*Task to complete*
Put the lines of the listing into a numbered list, beginning with its first line and stopping after the line that contains "This screenshot has width=587, height=568.". Skip blank lines and leave the pictures out.

*Excerpted data*
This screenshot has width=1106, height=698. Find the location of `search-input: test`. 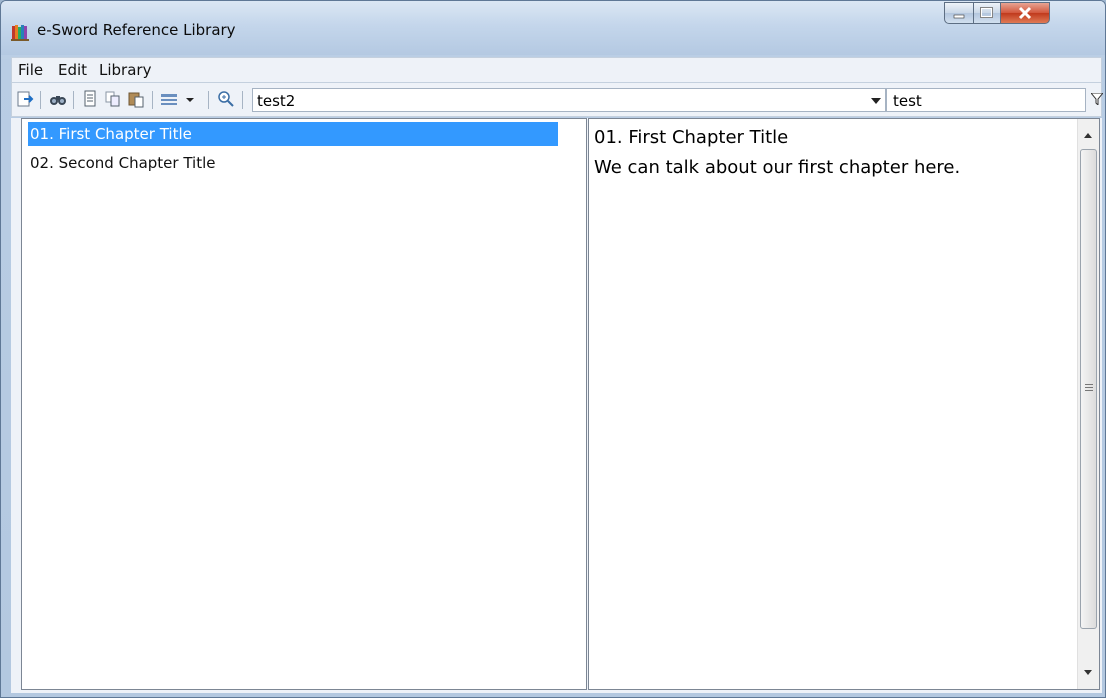

search-input: test is located at coordinates (986, 100).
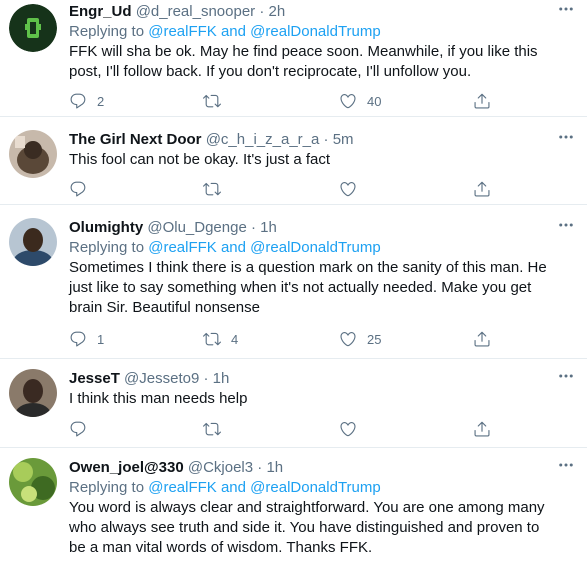 This screenshot has width=587, height=568. What do you see at coordinates (220, 468) in the screenshot?
I see `user-handle: @Ckjoel3` at bounding box center [220, 468].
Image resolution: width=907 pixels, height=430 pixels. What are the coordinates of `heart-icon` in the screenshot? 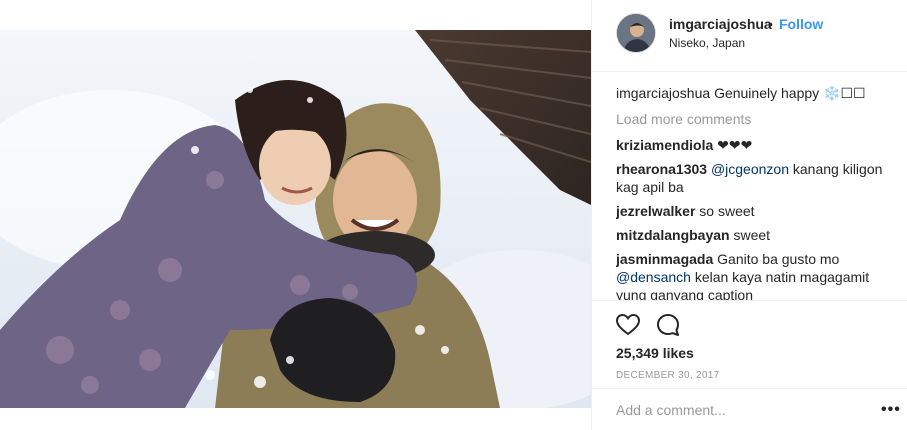 It's located at (628, 325).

*Answer to the exercise*
1. This screenshot has width=1106, height=698. Find the location of `search-input: test`. 
2. search-input: test is located at coordinates (986, 100).
3.  This screenshot has width=587, height=568. What do you see at coordinates (220, 468) in the screenshot?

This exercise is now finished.